[Word and element location records]

============================================================

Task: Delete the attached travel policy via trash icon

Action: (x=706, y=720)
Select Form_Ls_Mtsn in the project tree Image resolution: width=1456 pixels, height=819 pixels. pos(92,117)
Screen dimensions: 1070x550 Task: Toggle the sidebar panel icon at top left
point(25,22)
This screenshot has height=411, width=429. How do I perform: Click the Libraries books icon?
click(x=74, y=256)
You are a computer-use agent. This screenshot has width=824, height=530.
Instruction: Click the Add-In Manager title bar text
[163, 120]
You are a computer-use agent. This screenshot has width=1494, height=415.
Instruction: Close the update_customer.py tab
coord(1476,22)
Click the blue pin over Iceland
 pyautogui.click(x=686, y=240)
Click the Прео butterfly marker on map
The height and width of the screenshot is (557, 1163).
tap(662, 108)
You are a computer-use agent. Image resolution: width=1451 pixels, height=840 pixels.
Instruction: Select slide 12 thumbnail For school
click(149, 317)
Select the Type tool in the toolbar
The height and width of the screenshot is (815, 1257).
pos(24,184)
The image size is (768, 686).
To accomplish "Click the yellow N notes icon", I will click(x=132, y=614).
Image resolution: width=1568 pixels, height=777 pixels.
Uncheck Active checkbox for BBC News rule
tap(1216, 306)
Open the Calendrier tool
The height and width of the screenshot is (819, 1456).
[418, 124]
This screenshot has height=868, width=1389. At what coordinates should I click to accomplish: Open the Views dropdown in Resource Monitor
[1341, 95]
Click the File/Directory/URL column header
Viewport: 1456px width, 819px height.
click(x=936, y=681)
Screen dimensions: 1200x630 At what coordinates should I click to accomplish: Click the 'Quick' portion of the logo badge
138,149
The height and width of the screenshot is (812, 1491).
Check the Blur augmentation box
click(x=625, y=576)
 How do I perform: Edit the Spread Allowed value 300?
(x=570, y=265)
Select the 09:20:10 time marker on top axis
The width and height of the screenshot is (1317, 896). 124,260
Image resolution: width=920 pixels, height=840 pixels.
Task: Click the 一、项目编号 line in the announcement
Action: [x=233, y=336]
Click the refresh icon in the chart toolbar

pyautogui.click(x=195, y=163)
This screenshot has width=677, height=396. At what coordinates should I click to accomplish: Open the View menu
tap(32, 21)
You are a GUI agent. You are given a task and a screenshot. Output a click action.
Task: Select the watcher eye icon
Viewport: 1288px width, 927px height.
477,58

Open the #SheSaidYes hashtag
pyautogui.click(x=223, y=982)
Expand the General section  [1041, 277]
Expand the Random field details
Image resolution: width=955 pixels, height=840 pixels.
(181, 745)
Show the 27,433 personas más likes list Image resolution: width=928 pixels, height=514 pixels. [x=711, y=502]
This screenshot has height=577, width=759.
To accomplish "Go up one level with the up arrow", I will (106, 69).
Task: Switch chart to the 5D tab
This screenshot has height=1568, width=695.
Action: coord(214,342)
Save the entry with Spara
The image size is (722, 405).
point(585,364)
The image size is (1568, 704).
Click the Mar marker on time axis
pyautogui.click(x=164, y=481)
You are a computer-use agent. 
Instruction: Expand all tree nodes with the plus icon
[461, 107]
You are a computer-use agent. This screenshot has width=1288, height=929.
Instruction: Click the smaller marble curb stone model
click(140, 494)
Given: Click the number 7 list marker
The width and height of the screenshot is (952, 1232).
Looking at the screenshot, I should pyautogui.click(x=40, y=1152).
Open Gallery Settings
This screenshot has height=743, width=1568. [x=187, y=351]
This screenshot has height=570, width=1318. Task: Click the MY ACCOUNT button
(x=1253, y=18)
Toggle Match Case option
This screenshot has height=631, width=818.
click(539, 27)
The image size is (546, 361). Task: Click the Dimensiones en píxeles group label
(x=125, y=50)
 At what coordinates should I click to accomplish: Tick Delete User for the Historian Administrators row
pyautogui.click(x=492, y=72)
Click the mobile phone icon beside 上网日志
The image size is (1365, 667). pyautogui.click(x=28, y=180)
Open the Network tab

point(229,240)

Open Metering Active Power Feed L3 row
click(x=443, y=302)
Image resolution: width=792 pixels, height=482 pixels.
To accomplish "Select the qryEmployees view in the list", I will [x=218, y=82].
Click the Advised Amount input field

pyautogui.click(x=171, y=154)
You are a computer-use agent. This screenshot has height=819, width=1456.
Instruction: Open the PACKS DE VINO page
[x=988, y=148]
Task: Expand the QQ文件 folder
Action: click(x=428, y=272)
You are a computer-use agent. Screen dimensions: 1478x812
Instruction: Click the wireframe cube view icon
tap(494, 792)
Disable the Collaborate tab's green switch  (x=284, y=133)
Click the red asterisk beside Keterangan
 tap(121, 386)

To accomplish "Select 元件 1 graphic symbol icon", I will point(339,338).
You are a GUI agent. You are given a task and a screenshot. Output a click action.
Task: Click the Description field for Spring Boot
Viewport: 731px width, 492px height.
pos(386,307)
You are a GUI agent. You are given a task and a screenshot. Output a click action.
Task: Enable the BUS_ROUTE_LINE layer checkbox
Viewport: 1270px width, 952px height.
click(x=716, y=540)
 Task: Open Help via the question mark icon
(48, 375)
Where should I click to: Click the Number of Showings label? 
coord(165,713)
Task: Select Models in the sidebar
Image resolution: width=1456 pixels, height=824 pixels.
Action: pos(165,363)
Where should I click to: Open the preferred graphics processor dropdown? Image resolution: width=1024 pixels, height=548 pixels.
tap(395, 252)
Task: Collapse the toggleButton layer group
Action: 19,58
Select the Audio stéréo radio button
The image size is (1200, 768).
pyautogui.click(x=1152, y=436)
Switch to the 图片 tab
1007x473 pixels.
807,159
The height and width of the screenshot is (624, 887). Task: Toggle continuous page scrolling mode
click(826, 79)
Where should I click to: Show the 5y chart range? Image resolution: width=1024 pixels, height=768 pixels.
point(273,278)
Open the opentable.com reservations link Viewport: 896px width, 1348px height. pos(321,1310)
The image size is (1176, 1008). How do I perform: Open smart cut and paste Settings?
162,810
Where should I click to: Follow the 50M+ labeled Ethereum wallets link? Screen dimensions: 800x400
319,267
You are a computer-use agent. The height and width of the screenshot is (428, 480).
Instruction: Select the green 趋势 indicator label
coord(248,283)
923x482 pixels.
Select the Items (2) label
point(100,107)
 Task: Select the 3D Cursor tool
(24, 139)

============================================================

TASK TO CARRY OUT — Scale the records from the line containing "Click the red asterisk beside Keterangan" through the line containing "pos(386,307)" by rewriting those lines, requests included. Multiply every coordinate in the answers by 1.2 and round to whole numbers, with halves rounded up.

SOLUTION TO THE PROBLEM —
Click the red asterisk beside Keterangan
 tap(145, 463)

To accomplish "Select 元件 1 graphic symbol icon", I will point(407,406).
You are a GUI agent. You are given a task and a screenshot. Output a click action.
Task: Click the Description field for Spring Boot
Viewport: 731px width, 492px height.
pos(463,368)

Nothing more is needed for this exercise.